The downtown skyline is viewed in San Francisco, California. [Photo/VCG]
Connect, cooperate and develop were the buzzwords reiterated continuously among representatives from industry, government and academia gathered to discuss globalized unity and business partnerships.
The Global Bay Areas Cooperation and Development Forum, held on March 29 in San Francisco, drew hundreds of attendees from China's newly established Guangdong-Hong Kong-Macao Greater Bay Area, as well as the bay areas of New York, San Francisco, Tokyo and others.
The full-day agenda included keynote speeches, panel discussions and presentations sharing expertise on challenges such as traffic congestion, climate change and housing shortages, opportunities were identified and ways to offset protectionism were brainstormed.

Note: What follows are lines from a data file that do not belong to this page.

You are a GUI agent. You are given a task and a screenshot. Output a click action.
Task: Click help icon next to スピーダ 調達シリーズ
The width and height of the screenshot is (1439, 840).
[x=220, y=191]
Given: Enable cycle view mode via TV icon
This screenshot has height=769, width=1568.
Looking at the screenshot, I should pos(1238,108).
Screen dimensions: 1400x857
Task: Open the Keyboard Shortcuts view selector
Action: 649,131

The forum was held in line with China's development plans for the Guangdong-Hong Kong-Macao Greater Bay Area, noted Wang Donghua, consul general at the Chinese consulate in San Francisco.
Wang noted that globalization and collaboration have led to the booming economic success of bay areas worldwide, while cautioning that restrictions on the flow of technology and intellectual property only led to "self-imposed isolation".
Echoing Wang, Steven Clark Rockefeller Jr, chairman of PFC & SKJ Culture, recalled how global trade had enabled the Rockefeller family in New York to ship its first barrel of oil to China through the port of Guangzhou.
"We are no stranger to this region in world trade and economic exchange," said Rockefeller. "Hong Kong and Macao are international financial centers, leisure cities and international metropolises we are familiar with. The Pearl River Delta represented by Guangzhou and Shenzhen is a world-famous manufacturing powerhouse and emerging technology innovation center."
Participants agreed that economic globalization is irreversible and vowed to work together to achieve win-win cooperation.
"The San Francisco Bay Area is like one big shared platform, and people are not in their corner just doing their own thing – they're working together," said Jim Wunderman, president and CEO of the Bay Area Council.
Guangdong province, in the spotlight since China released its outline development plan for the Guangdong-Hong Kong-Macao Greater Bay Area on Feb 18, sent a strong delegation to the forum to elaborate on the comprehensive blueprint for the area's strategic role, development goals and spatial layout.
Luo Hua, deputy editor-in-chief of People's Daily Online, explained that there are five strategic roles of the Greater Bay Area: "to become a vibrant world-class city cluster, an international innovation and technology hub, a major pillar for the Belt and Road Initiative, a demonstration area for the deep cooperation between the mainland, Hong Kong and Macao, as well as a quality area in terms of living, working and traveling."
Rockefeller said his expectations for China's bay area were "high".